The provincial election isn’t the only voting opportunity taking place in Vancouver in the next two weeks.
On Thursday (April 27), the City of Vancouver will announce four candidates in a competition to determine which avian species will become its feathered representative.
The “city bird” will be elected online in advance of Vancouver Bird Week, which takes place from May 6 to 13. Last year, the peregrine falcon, topped the polls with 115,164 votes.
This year's winner will rule the roost leading up to the 27th International Ornithological Congress in Vancouver in August 2018.
“It’s to get awareness about birds around the city,” Vancouver bird advisory committee chair and ornithologist Robert Butler told the Straight by phone.
Butler, president of the Pacific Wildlife Foundation, pointed out that birding (birdwatching) has become big business.
This creates opportunities for the city to attract more tourism as it becomes better known as a haven for birds.

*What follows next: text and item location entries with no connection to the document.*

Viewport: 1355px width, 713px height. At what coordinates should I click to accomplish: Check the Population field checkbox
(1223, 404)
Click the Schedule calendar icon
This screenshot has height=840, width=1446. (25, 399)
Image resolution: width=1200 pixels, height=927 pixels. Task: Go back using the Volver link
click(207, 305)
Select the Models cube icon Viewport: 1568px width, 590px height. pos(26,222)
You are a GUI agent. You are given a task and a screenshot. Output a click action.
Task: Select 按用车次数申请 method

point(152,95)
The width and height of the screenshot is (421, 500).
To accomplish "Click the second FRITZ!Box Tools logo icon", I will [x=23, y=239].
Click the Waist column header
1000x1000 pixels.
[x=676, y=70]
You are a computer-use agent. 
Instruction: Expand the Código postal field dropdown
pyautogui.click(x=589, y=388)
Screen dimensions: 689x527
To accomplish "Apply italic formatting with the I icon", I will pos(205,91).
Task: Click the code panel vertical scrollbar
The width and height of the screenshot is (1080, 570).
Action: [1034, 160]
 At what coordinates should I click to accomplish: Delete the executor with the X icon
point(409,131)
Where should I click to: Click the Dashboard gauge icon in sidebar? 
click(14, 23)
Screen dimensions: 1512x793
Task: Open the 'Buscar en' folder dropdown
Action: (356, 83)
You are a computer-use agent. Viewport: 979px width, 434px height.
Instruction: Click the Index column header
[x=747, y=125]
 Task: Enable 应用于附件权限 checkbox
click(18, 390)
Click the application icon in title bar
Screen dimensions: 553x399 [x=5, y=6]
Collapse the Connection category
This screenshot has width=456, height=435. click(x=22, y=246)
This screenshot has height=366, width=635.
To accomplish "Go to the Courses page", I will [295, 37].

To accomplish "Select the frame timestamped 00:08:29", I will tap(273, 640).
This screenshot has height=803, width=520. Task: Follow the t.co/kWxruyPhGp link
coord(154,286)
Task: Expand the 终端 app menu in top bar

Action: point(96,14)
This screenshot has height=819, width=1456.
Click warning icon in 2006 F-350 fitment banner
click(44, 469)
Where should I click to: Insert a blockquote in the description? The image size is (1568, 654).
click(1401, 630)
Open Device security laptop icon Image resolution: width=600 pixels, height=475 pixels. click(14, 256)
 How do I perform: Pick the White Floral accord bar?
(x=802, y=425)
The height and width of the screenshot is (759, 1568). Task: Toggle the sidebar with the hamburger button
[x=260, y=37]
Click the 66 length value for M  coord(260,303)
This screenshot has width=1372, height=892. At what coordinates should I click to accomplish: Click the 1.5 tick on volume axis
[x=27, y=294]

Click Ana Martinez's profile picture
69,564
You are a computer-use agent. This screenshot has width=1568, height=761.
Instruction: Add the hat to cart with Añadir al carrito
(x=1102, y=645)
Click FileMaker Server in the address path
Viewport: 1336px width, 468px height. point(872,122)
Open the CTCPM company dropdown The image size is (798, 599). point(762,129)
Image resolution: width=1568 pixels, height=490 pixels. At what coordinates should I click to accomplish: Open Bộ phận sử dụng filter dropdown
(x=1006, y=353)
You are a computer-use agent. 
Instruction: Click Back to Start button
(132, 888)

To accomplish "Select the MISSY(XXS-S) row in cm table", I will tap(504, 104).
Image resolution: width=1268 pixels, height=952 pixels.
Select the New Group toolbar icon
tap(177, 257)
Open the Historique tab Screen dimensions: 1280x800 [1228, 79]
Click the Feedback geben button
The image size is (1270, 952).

A 2011 study by the U.S. Fish and Wildlife Service estimated that bird aficionados spent $41 billion per year on trips and equipment in pursuit of their passion.
“You start identifying birds in your back yard,” Butler explained. “You go down to the park. You get hooked on this and you start looking elsewhere.”
To celebrate the 150th anniversary of Confederation this year, Butler is on a mission to identify 150 different species in Vancouver by Canada Day (July 1). As of April 25, he was already up to 122 different types of birds.
He said that the last week of April and first week of May is when most of the songbirds and shorebirds travel through Metro Vancouver.
“Today there were about 70,000 sandpipers down on Roberts Bank,” Butler stated. “That will probably reach 100,000 or more.”
Butler said the best locations to see birds in Vancouver are Queen Elizabeth Park, Stanley Park, Everett Crowley Park, Jericho Beach, and Trout Lake.
“There is a big number of birds plus a large number of species coming through,” Butler said. “If you’re in the right place at the right time, the trees are literally dripping with birds.”